Segnalazione di reati sul lavoro: quali tutele

Eccoci arrivati al dunque. Il whistleblowing rappresenta la soluzione per chi ha paura di denunciare reati o irregolarità di cui viene a conoscenza sul posto di lavoro.

Nel corso degli ultimi anni si è assistito nel nostro Paese ad un crescente aumento dell’attenzione verso il tema del whistleblowing, vale a dire della necessità di tutelare chi “si prende la briga” di denunciare i reati e gli atti illeciti di cui viene a conoscenza sul posto di lavoro. La disciplina del whistleblowing è volta principalmente a tutelare i soggetti che intendono segnalare una violazione da potenziali atti ritorsivi o pregiudizievoli che potrebbero subire a seguito dell’attività di denuncia. Al riguardo, la nuova legge stabilisce, anzitutto, che colui il quale – nell’interesse dell’integrità della Pubblica Amministrazione – segnali al responsabile della prevenzione della corruzione dell’ente (di norma un dirigente amministrativo; negli enti locali il segretario) o all’Autorità nazionale anticorruzione (Anac) o ancora all’autorità giudiziaria ordinaria o contabile le condotte illecite o di abuso di cui sia venuto a conoscenza in ragione del suo rapporto di lavoro, non può essere – per motivi collegati alla segnalazione – soggetto a sanzioni, demansionato, licenziato, trasferito o sottoposto a altre misure organizzative che abbiano un effetto negativo sulle proprie condizioni di lavoro.

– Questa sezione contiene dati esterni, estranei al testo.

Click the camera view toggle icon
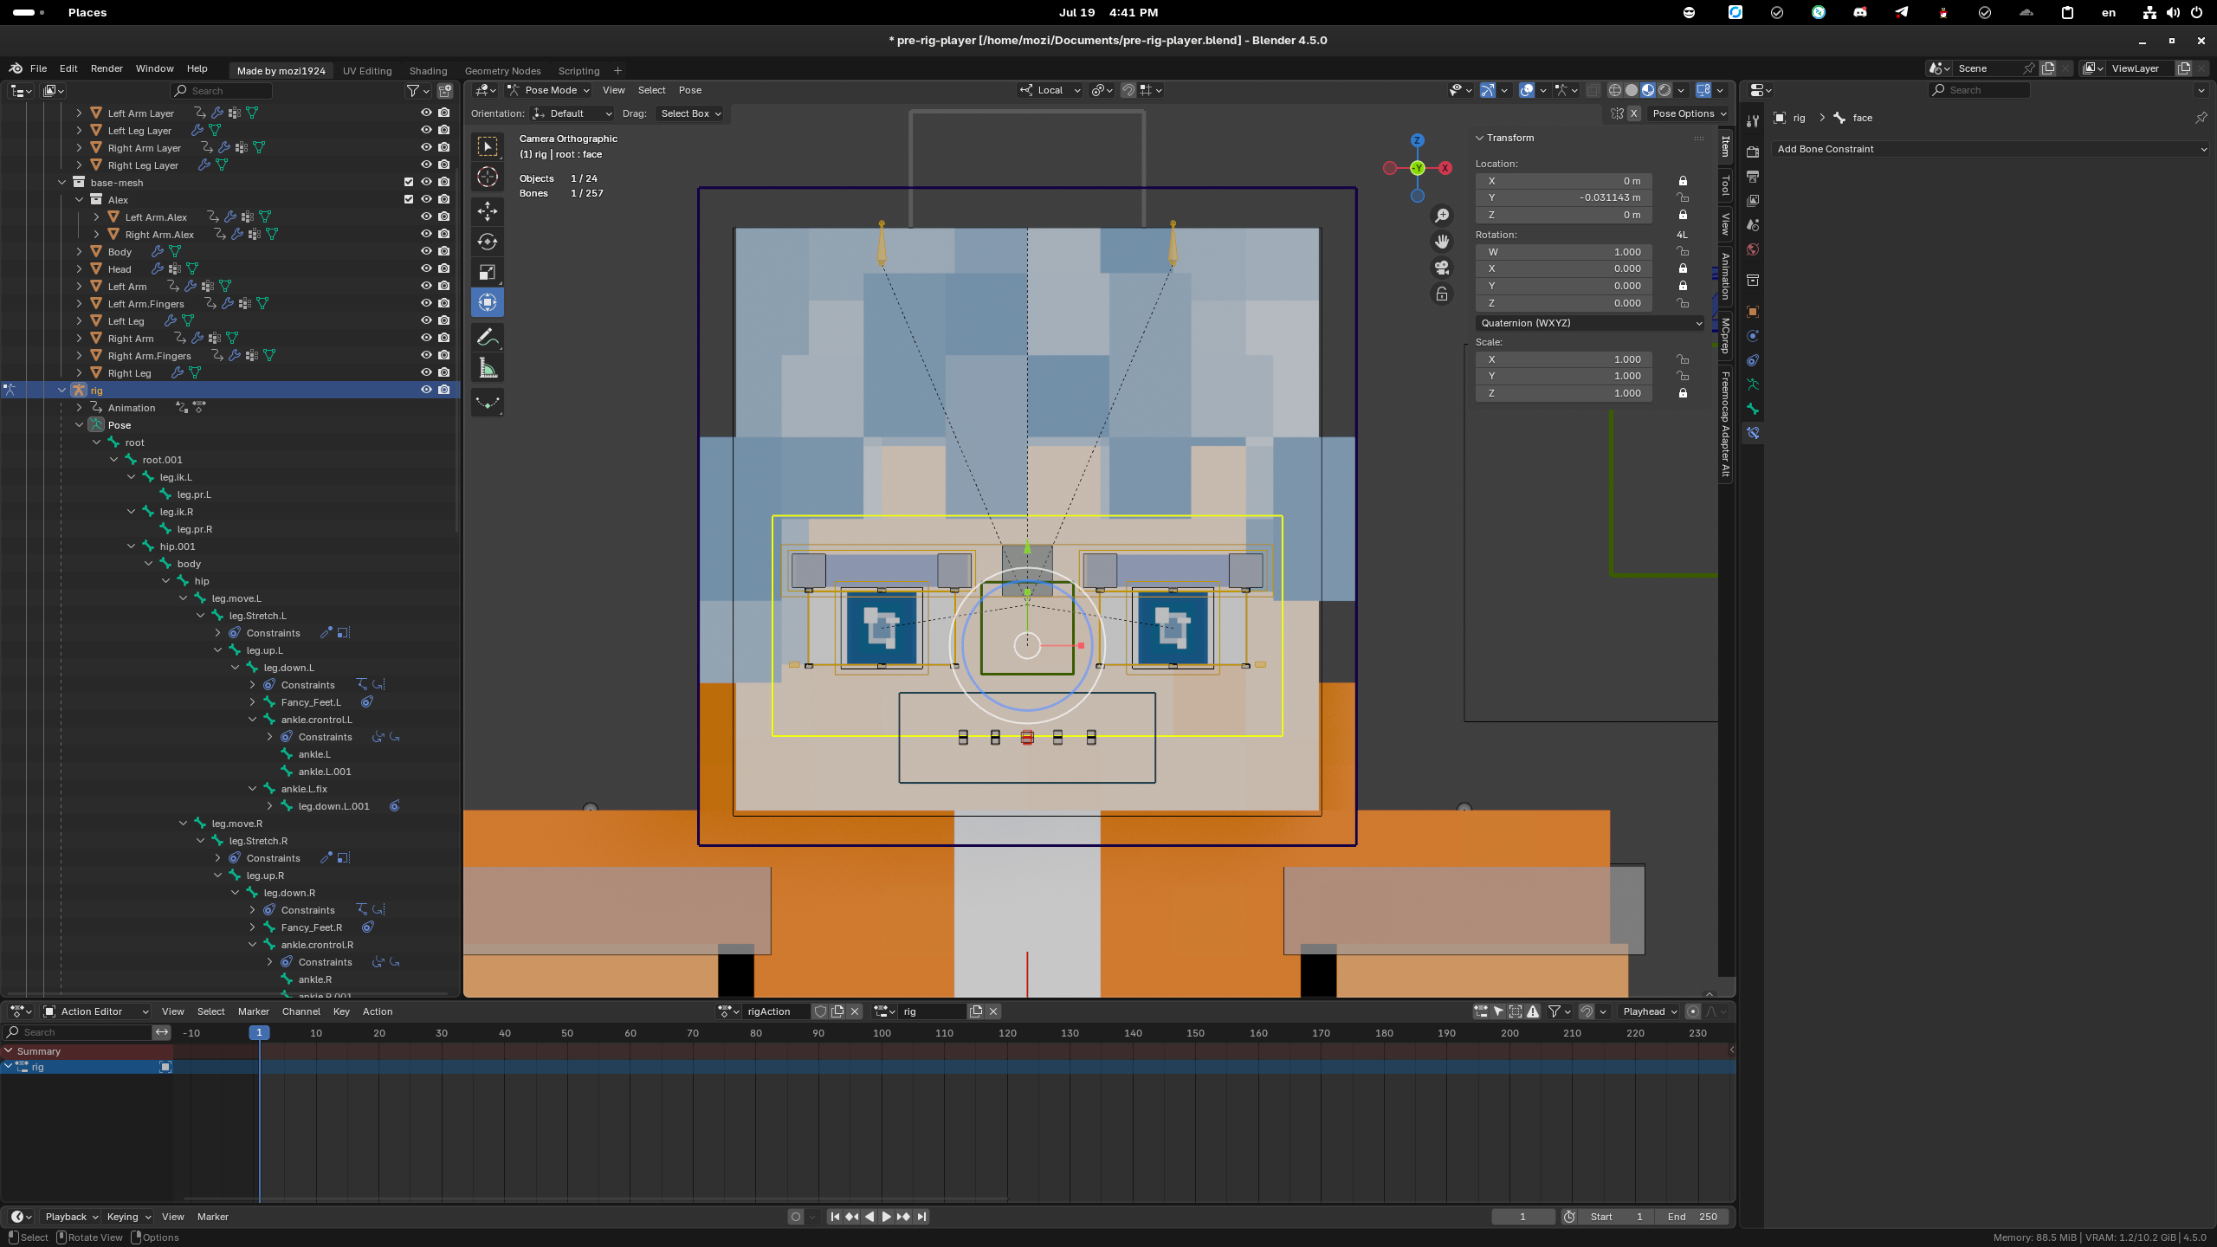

Whistleblowing: cosa succede dopo la segnalazione

L’autorità amministrativa interpellata da un whistleblower si fa carico, grazie alla segnalazione, di fronteggiare il rischio che quella situazione possa ripetersi in futuro, intervenendo dunque affinché l’amministrazione interessata adotti le giuste misure per prevenire la corruzione. L’identità del segnalante non potrà essere rivelata. Mentre spetterà al datore di lavoro dimostrare che le misure discriminatorie eventualmente poste in essere nei confronti del lavoratore “denunciante” sono motivate da ragioni estranee alla segnalazione. In questi casi l’Anac può irrogare una sanzione amministrativa pecuniaria a carico del responsabile da 5mila a 30mila euro, fermi restando gli altri profili di responsabilità. Inoltre, l’Anac applica la sanzione amministrativa da 10mila a 50mila euro a carico del responsabile che non svolga le attività di verifica e analisi delle segnalazioni ricevute. Il segnalante licenziato ha diritto alla reintegra nel posto di lavoro e al risarcimento del danno. Le tutele invece non sono garantite nel caso in cui, anche con sentenza di primo grado, sia stata accertata la responsabilità penale del segnalante per i reati di calunnia o diffamazione o comunque reati commessi con la denuncia del medesimo segnalante ovvero la sua responsabilità civile, nei casi di dolo o colpa grave.

Le tutele previste per i lavoratori pubblici sono state estese anche al settore privato. In estrema intesi, dunque, il dipendente, pubblico o privato, che segnala all’Autorità nazionale anticorruzione (Anac), o denuncia all’autorità giudiziaria condotte illecite, di cui è venuto a conoscenza grazie al proprio rapporto di lavoro, non può essere sanzionato, demansionato, licenziato, trasferito o sottoposto ad altra misura organizzativa che potrebbe avere effetti negativi nei suoi confronti.